>> Begin Exercise materials

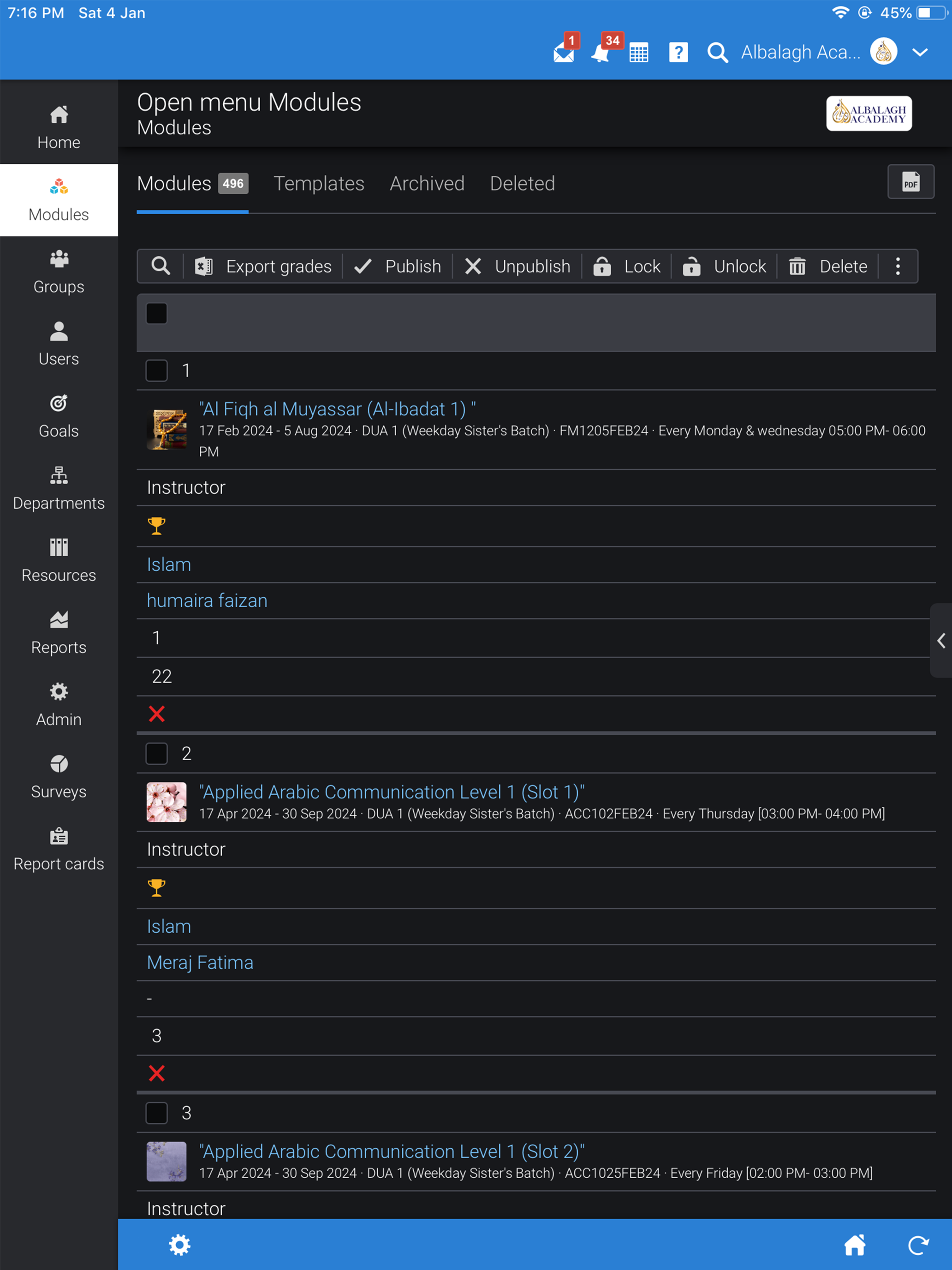The width and height of the screenshot is (952, 1270).
Task: Open the three-dot more actions menu
Action: point(898,266)
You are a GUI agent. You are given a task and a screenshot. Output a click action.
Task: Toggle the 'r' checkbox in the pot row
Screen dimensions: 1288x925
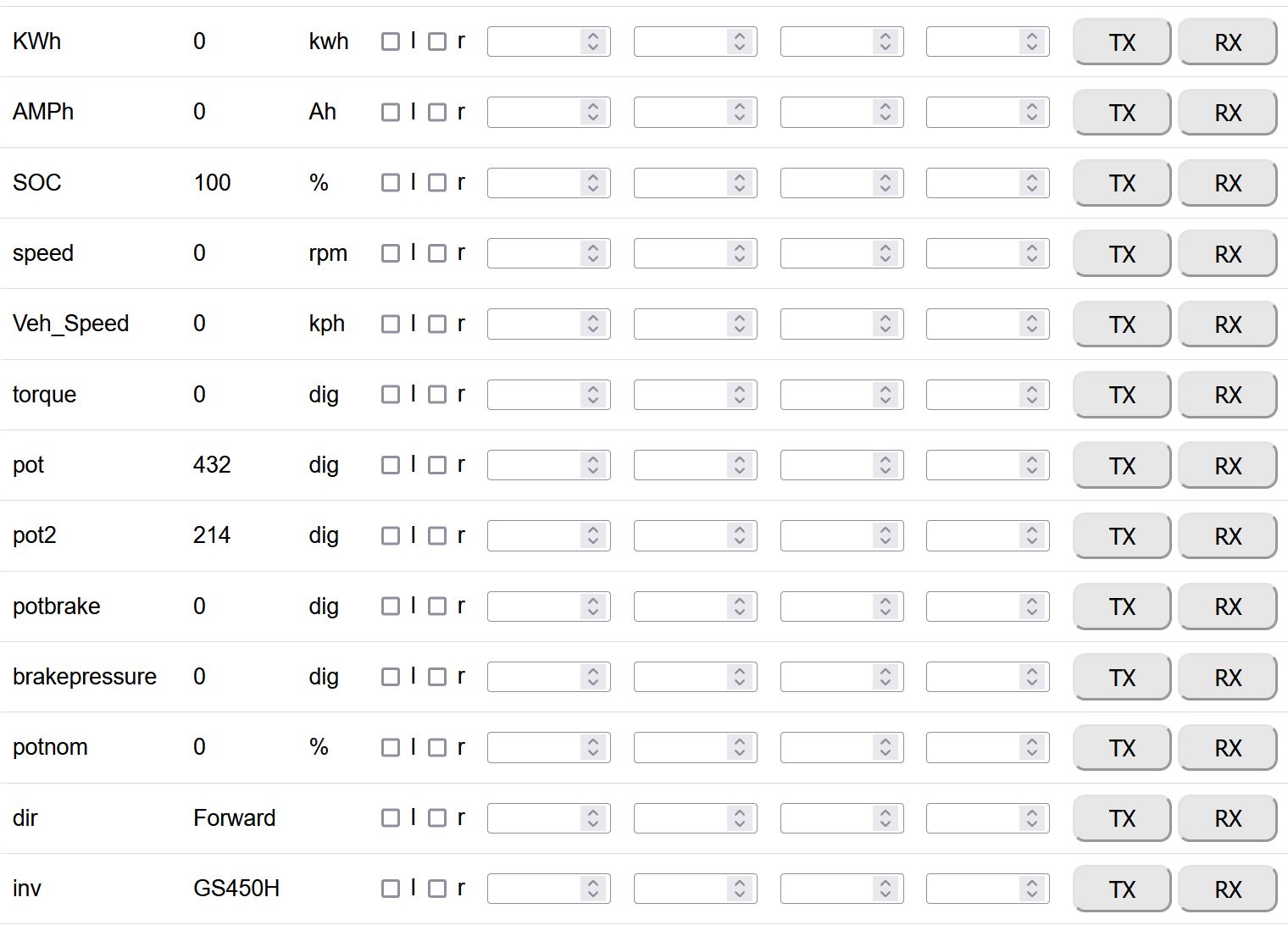[437, 465]
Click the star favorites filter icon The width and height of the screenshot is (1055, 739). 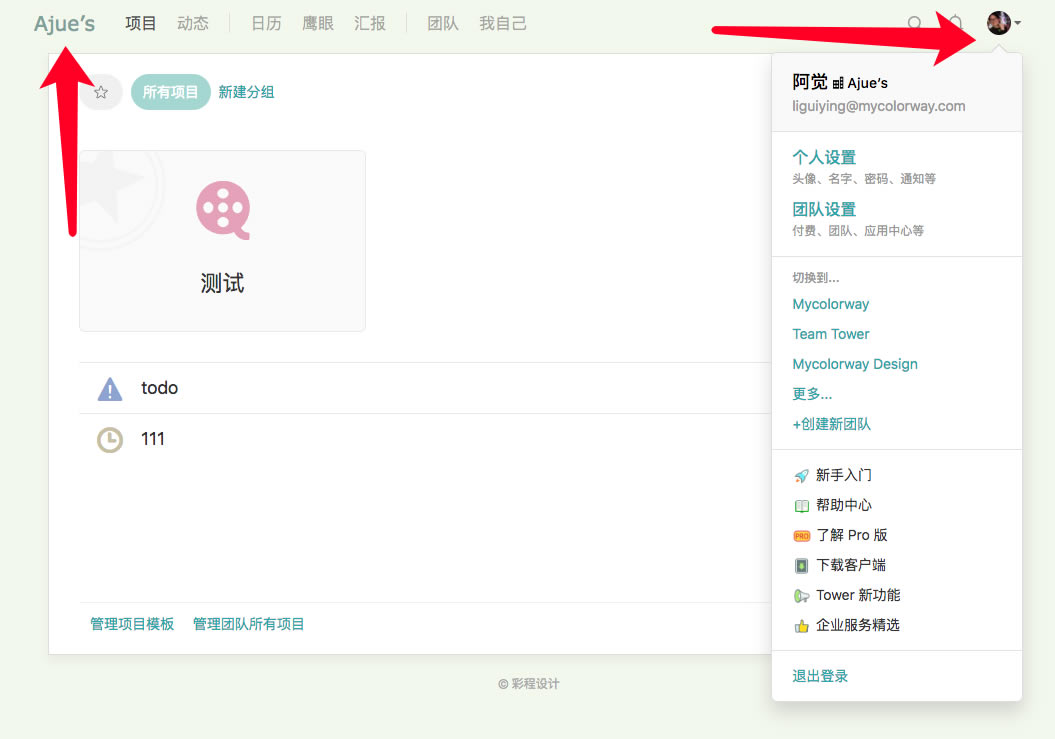(x=101, y=92)
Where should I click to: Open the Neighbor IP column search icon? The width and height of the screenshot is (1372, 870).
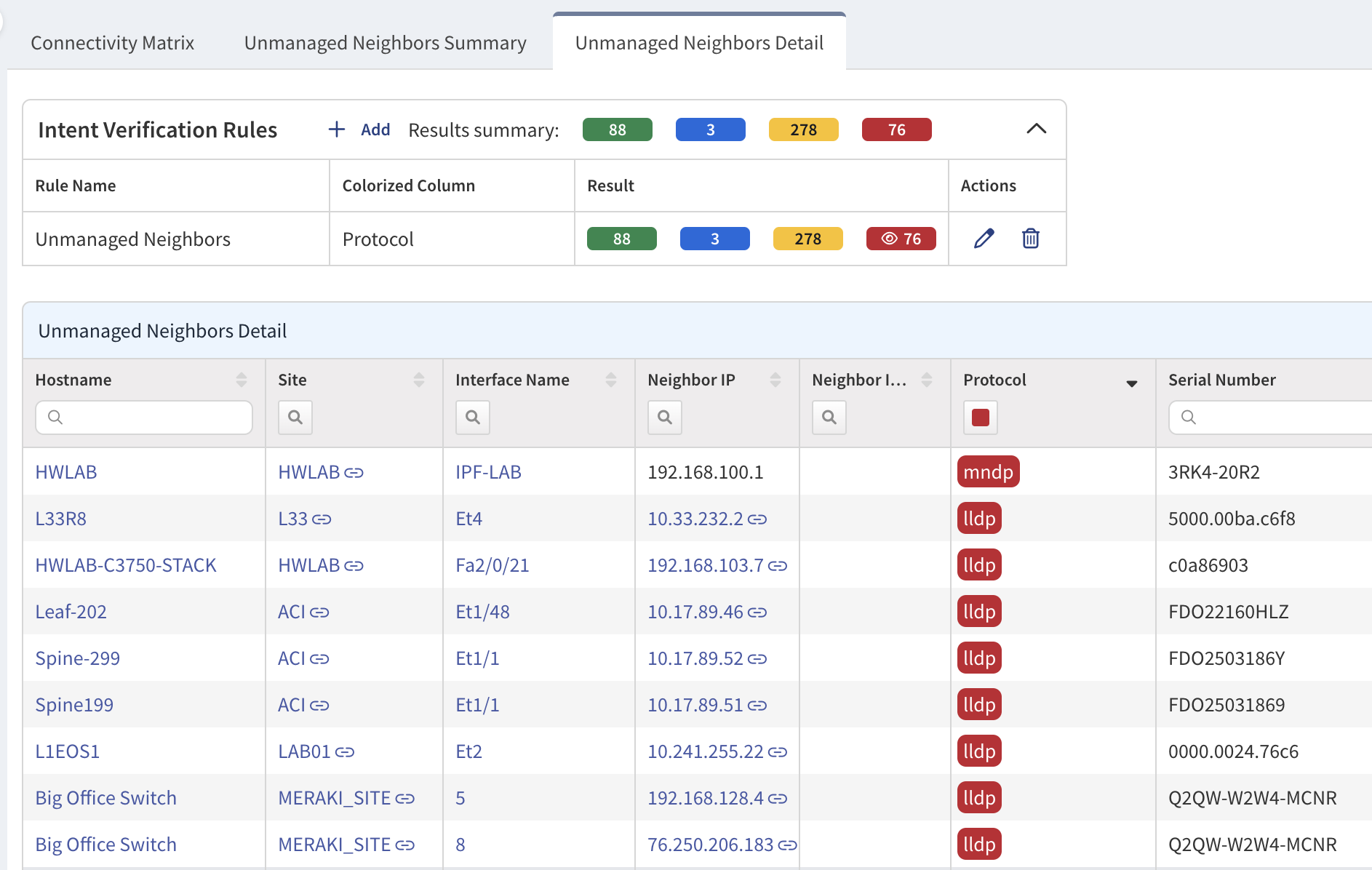coord(664,418)

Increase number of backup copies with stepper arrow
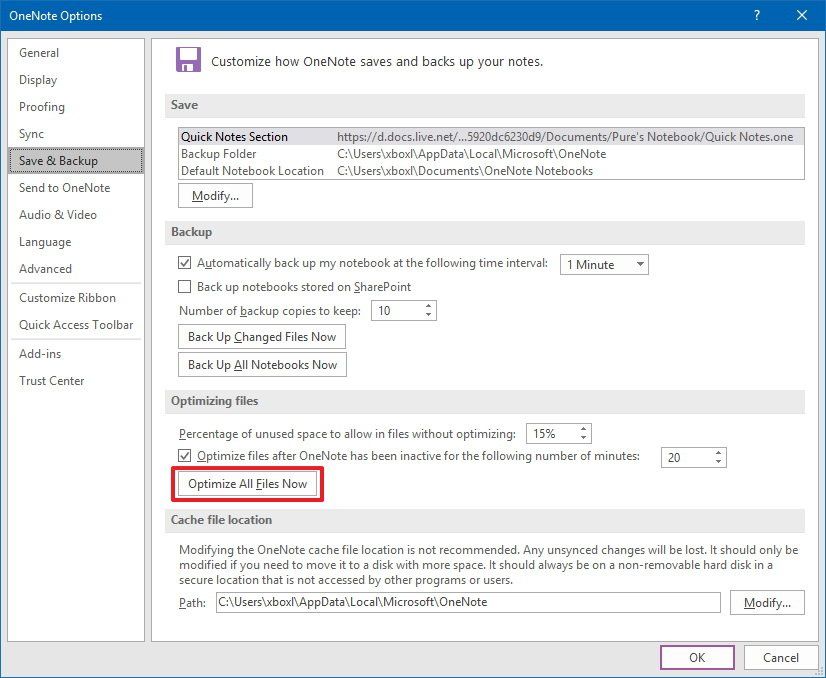[428, 306]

>> End Exercise materials

Directions: Convert the entries into a Markdown table with the columns No. and Text, starting at the line that contains "Where should I" and running through the last line of the entries, both ends included. Give each line its own row, skip blank lines, and leave the pictures out.

Full response:
| No. | Text |
|---|---|
| 1 | Where should I click to: Open the Neighbor IP column search icon? The width and height of the screenshot is (1372, 870). |
| 2 | coord(664,418) |
| 3 | Increase number of backup copies with stepper arrow |
| 4 | [428, 306] |